● Instructions for the task
Reproduce the lines below, switching each occurrence of "screenshot" to "image" and leaving everything else unchanged. Omit the pictures from your answer.

● Task input
--- start ---

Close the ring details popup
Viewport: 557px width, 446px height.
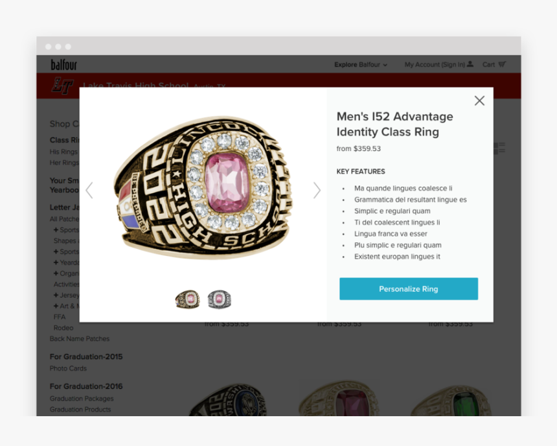click(479, 100)
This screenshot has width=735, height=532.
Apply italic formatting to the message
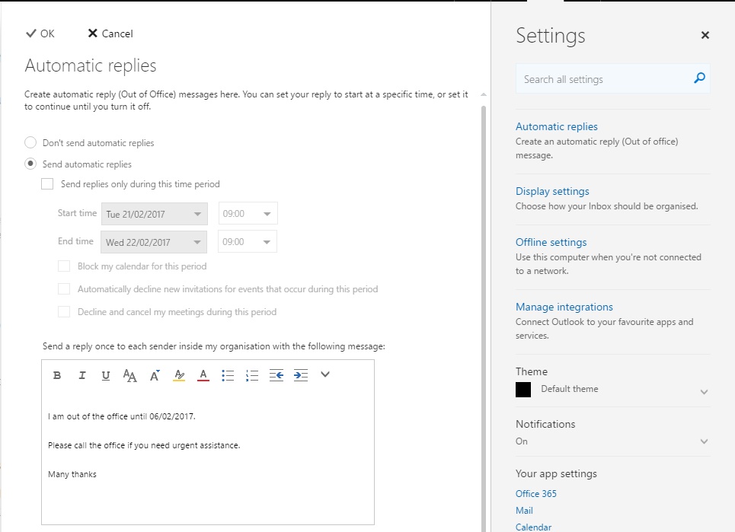pyautogui.click(x=81, y=374)
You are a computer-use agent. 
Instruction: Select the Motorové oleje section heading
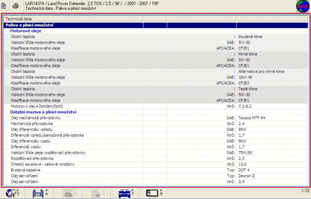click(26, 31)
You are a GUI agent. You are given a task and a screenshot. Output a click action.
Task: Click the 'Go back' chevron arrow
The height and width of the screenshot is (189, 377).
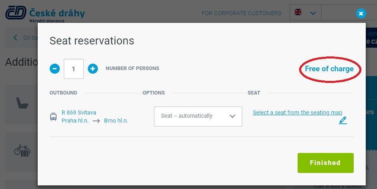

--- end ---

● Solved exercise
Close the ring details popup
Viewport: 557px width, 446px height.
click(479, 100)
This image has width=735, height=532.
Apply italic formatting to the message
pyautogui.click(x=81, y=374)
You are a computer-use agent. 
Instruction: Select the Motorové oleje section heading
click(26, 31)
You are a GUI agent. You are given a task and a image. Output a click action.
Task: Click the 'Go back' chevron arrow
The height and width of the image is (189, 377).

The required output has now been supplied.